+++ Texte présenté

Dans le type tailiang, les colonnes reposent sur des pieds situés sur les quatre coins d’un bâti modulaire. Des poutres situées aux sommets enjambent l’espace qui les séparent, reliant deux par deux les bâtis parallèles. C’est le type de structure le plus répandu.

Dans le type chuandou, les colonnes supportent directement les charges et sont simplement désolidarisées par des poutres. Les édifices de types chuandou sont largement répartis dans le sud de la chine principalement au sud de la montagne Qinling et de la rivière Huai. Certains se retrouvent dans la région méridionale du Shanxi et la provine de Henan (Congcong et al., s. d.).

Par ailleurs, le dougong est un élément unique de la charpente traditionnelle chinoise. C’est une pièce en bois constituée du gong (bras double en forme d’arc) et du dou (bloc de bois supportant chaque gong à chaque côté). Jouant à l’origine une fonction structurelle par apport d’un appui supplémentaire, les dougong ont été de plus en plus réduits à un rôle décoratif à partir de  la dynastie de Yuan et des Ming.

En somme, l’architecture chinoise est très diversifiée. Elle a connu plusieurs évolutions, chaque dynastie apportant son lot d’inventivité et d’originalité. C’est une architecture qui a su également s’adapter aux climats des régions où elle a été implantée. Il n’en demeure pas moins que l’architecture traditionnelle chinoise possède des éléments caractéristiques qui la rende unique : le types de construction adaptées aux rangs des propriétaires, la pratique du fengshui, le savoir faire du bois, les charpentes atypiques en bois, les formes de toitures et la richesse des couleurs pour ne citer que ceux là.

++++++
+++ Données fournies

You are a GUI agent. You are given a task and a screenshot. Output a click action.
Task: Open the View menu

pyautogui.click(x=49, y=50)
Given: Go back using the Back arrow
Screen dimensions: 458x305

++++++

__Travail demandé__
A) Répondez brièvement à ces questions sur le texte consacré à l'architecture chinoise :
(i) Dans le type tailiang, sur quoi reposent les colonnes ?
(ii) De quelles deux pièces le dougong est-il constitué ?
(iii) À partir de quelles dynasties le dougong a-t-il été de plus en plus réduit à un rôle décoratif ?
B) Extrayez du texte sur l'architecture chinoise le passage qui commence aux mots « Dans le type tailiang, les » et s'arrête après les mots « et al., s. d.). ».
C) Pour chaque affirmation, indiquez si elle concorde avec le texte sur l'architecture chinoise, puis citez les mots du texte qui tranchent :
(i) Le type tailiang est le type de structure le plus répandu.
(ii) Les édifices de type chuandou se trouvent surtout dans le nord de la Chine.
(iii) Le dougong a toujours eu un rôle purement décoratif.
Les enregistrements forment un matériel distinct du texte.

__Résultats attendus__
A)
(i) Sur des pieds situés sur les quatre coins d'un bâti modulaire.
(ii) Du gong (bras double en forme d'arc) et du dou (bloc de bois supportant chaque gong à chaque côté).
(iii) À partir de la dynastie de Yuan et des Ming.

B)
Dans le type tailiang, les colonnes reposent sur des pieds situés sur les quatre coins d’un bâti modulaire. Des poutres situées aux sommets enjambent l’espace qui les séparent, reliant deux par deux les bâtis parallèles. C’est le type de structure le plus répandu.

Dans le type chuandou, les colonnes supportent directement les charges et sont simplement désolidarisées par des poutres. Les édifices de types chuandou sont largement répartis dans le sud de la chine principalement au sud de la montagne Qinling et de la rivière Huai. Certains se retrouvent dans la région méridionale du Shanxi et la provine de Henan (Congcong et al., s. d.).

C)
(i) Oui : « C’est le type de structure le plus répandu. »
(ii) Non : « largement répartis dans le sud de la chine principalement au sud de la montagne Qinling et de la rivière Huai »
(iii) Non : « Jouant à l’origine une fonction structurelle par apport d’un appui supplémentaire »